Amaurobiidae: funnel web spiders

This family has almost 700 world species of which three are found in the UK, all from the genus Amaurobius. They are large, robust spiders who produce cribellate, 'fuzzy' silk. They are nocturnal and live most of their lives hidden in silk-lined funnels in crevices in walls, tree trunks, ivy covered walls, or under logs and stones. Funnels are easily spotted as their entrance is surrounded by a messy array of lace-like silk threads extending onto the surrounding area. The silk is bluish when freshly laid and it immediately identifies its owner before you have even seen the spider. Passing insects get tangled on the threads and the resulting vibrations alert the spider sitting in her retreat. She springs out of her retreat, localises the insect and quickly bites a leg. Once she gets a good hold, she pulls the insect into her retreat.

Carding silk
Amaurobius similis often lives inside houses, and if you know where one of her retreats is, you could witness how she combs silk with the structures on her rear legs around the entrance to the retreat. Taking time to spin a few snares around the entrance each night.

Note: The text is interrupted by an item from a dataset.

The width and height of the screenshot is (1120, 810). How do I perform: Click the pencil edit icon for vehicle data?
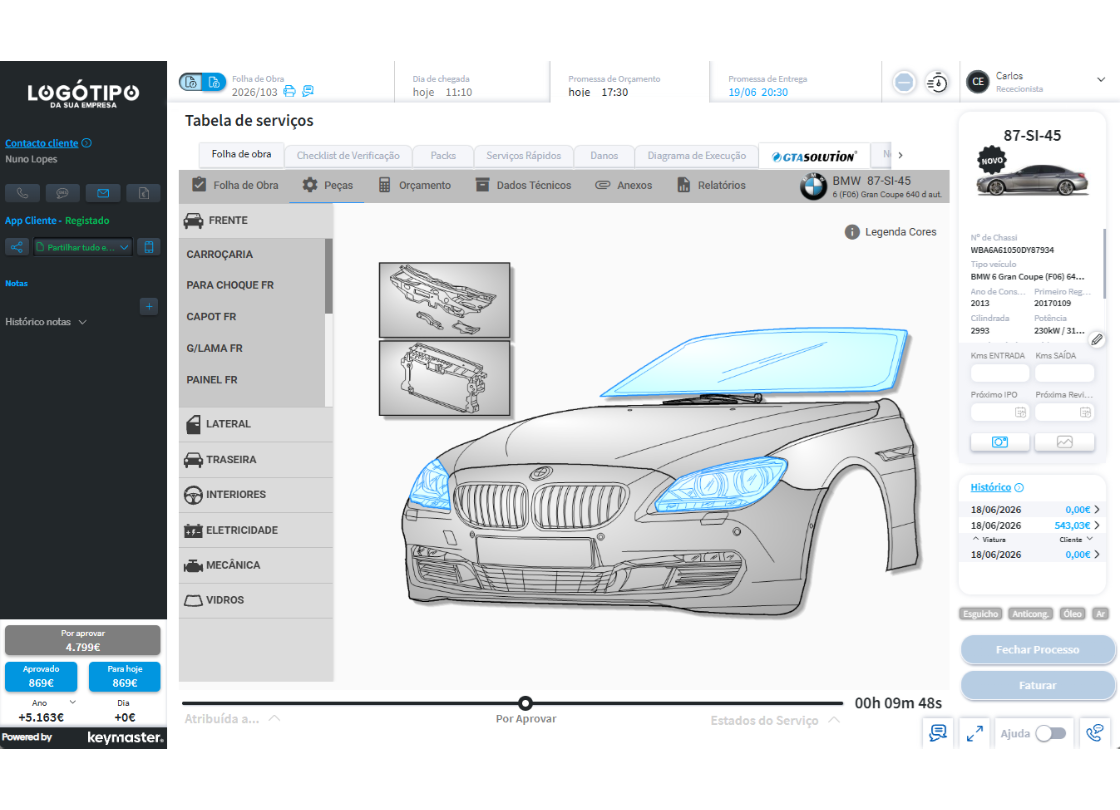click(x=1096, y=340)
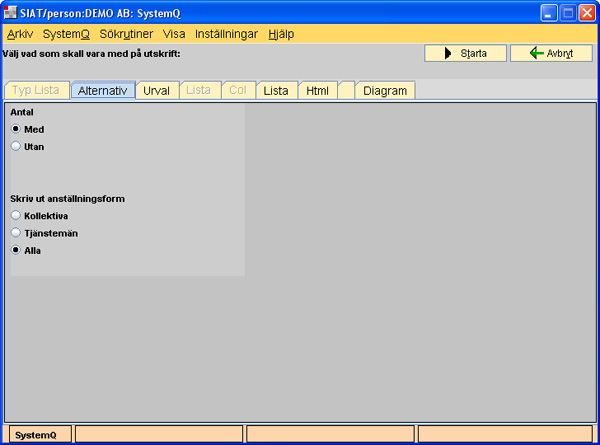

An Amaurobius similis on the entrance of her funnel on the corner of a wooden fence.
Amaurobius female carding silk.

Eggs and egg sac guarding
Males mature in the autumn, when they wander in search of mature females (the top shot shows a male Amaurobius ferox, which tends to mature at the end of winter). When they find a female's web, they drum on to the threads with their abdomen and palps to signal his approach. Mating is a very swift affair.  Females lay their eggs in a silk cell on her retreat and sits by them.

Amaurobius sp. guarding her egg sac

The female's care does not end with the guarding of the eggs in Amaurobius. When the spiderlings hatch, she opens the egg sac to facilitate their emergence. They she will sit by them and eventually produce a second batch of immature eggs, which the spiderlings will devour. This first meal substantially increases spiderling survival rates. She does not end her care them, as just before she dies, she collects the spiderlings under her body encouraging them to climb over her and feed on her body. Watch this video documenting this fascinating spider's maternal behaviour:

ARKive video - Black lace-weaver - overview

Amaurobius ferox male showing his remarkable palps, which appear to be holding white marbles.

A female Amaurobius female on her blue silk threads.